TUE SEPT 24 2024-theGBJournal|To understand what might happen, it helps to go back almost three years, to the beginning of 2022. Then the spectre of US dollar inflation appeared and the Federal Reserve began putting up its policy rate.

The US equity markets did not like this because rising rates implied a threat to US company profits and also meant that some funds that borrow money to play the equity markets would face challenges.

The Nasdaq Composite Index fell by 33% and the S&P 500 Index fell by 19% in 2022. Then, in 2023, as companies and markets became accustomed to elevated rates (and company profits, by and large, advanced) the Nasdaq gained 43% and the S&P 500 gained 24%.

As investors in US equity markets have witnessed the US Federal Reserve overpowering inflation this year, they have anticipated cuts in its policy rate, and both the Nasdaq and the S&P 500 have advanced again. Both are up 19.6% year-to-date.

Nasdaq Composite Index and S&P 500 Index, rebased 1 Jan 2022=100

So far, so good: US policy rates are coming down; US government bond yields are also falling; US equity markets are rising.

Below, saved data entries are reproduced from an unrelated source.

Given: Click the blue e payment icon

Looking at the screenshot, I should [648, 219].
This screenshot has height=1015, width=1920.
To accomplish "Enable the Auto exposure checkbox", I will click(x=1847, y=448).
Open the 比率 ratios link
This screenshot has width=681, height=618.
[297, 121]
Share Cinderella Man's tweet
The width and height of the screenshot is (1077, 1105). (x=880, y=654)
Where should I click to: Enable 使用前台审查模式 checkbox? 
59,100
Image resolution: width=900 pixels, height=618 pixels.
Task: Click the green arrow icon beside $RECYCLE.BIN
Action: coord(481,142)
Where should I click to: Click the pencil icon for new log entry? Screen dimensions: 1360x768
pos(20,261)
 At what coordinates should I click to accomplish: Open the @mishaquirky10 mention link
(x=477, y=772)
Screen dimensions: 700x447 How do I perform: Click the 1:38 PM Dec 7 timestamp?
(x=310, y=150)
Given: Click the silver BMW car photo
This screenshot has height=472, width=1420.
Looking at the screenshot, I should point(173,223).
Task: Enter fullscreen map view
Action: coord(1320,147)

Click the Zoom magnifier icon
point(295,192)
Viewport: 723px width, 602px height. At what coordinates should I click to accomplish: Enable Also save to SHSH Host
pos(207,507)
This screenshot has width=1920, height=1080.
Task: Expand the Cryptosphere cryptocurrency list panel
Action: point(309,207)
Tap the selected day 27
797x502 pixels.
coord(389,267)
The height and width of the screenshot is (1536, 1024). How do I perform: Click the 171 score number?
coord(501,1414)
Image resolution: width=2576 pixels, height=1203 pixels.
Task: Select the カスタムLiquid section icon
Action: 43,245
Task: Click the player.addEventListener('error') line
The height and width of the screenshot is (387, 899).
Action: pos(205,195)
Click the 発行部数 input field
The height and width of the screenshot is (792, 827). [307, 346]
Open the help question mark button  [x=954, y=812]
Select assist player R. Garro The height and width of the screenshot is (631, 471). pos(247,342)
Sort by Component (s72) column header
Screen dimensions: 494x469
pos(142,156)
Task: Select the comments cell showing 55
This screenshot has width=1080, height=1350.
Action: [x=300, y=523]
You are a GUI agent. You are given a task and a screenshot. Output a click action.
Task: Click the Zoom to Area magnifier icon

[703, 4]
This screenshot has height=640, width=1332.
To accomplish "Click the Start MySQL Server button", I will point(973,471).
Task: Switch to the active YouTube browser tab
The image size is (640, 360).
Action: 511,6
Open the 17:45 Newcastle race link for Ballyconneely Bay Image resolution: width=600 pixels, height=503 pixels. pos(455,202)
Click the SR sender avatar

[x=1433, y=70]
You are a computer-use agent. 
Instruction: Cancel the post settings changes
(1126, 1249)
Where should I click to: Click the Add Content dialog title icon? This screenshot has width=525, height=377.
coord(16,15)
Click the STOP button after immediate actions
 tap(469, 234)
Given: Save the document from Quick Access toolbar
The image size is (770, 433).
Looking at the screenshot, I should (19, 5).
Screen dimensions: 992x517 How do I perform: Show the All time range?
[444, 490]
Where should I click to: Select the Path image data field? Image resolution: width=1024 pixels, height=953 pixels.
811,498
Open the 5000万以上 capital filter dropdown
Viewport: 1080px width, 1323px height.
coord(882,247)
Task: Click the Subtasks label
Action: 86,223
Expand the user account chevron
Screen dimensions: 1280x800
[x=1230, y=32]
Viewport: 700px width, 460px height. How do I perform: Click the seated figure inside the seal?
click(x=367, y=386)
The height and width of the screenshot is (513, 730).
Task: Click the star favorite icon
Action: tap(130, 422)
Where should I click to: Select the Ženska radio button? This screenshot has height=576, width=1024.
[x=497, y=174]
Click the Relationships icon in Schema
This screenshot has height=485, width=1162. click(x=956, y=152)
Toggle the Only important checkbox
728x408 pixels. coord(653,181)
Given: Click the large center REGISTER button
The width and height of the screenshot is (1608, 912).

Yet the US equity market returns over the past two months look a little flat, with the Nasdaq up just 1.2% (although the S&P 500 is up 3.6%).

To some extent, this is normal equity market behaviour, because equity markets typically buy in anticipation of good news and some participants sell once the good news materialises.

At the same time, some economists and market strategists are predicting a recession in the US. Seen in this light, the cut in the Federal Funds rates is not so much a triumphant response to the fall in US inflation as a pre-emptive attempt to stave off economic reversal.

This is the pessimistic interpretation of exactly the same news flow that has been driving US equity markets up this year. One could call it a ‘change in narrative’.

US dollar risk free rates since 1 Jan 2023

The pessimists point out to the fact that short-dated US government bond yields are above long-dated yields, and that this is a harbinger of a recession. It has been on several occasions, which is not the same thing as saying that it necessarily predicts a recession.

And our task is not to predict whether the US will have a recession or not, but to describe what might happen if US equity returns cool off towards the end of this
year and on into 2025.

In our view, the very high returns of US equity markets over the yeras has focused the attention of High Net Worth Individuals (HNI) on these markets, rather than emerging markets like Nigeria.

It is understandable: over the past 10 years the Nasdaq Composite Index has delivered a return of 293% (a compound annual growth rate 14%) and the S&P 500 has delivered 185% (a CAGR of 11%).

But, on the assumption that these returns cannot continue indefinitely, one would expect HNIs to broaden their horizons in future.

A recession – indeed, even a slowdown in the rate of economic growth – in the US would encourage the US Federal Reserve to make further and rapid cuts in its policy rate, and this would likely drive US government bond yields still lower.

An environment of low US rates would encourage investors to look at emerging markets again. The MSCI Emerging Markets equity index is up 8.1% already this year. Emerging markets like Nigeria offer investors superior yields to those in developed markets, and investors may come looking for them again.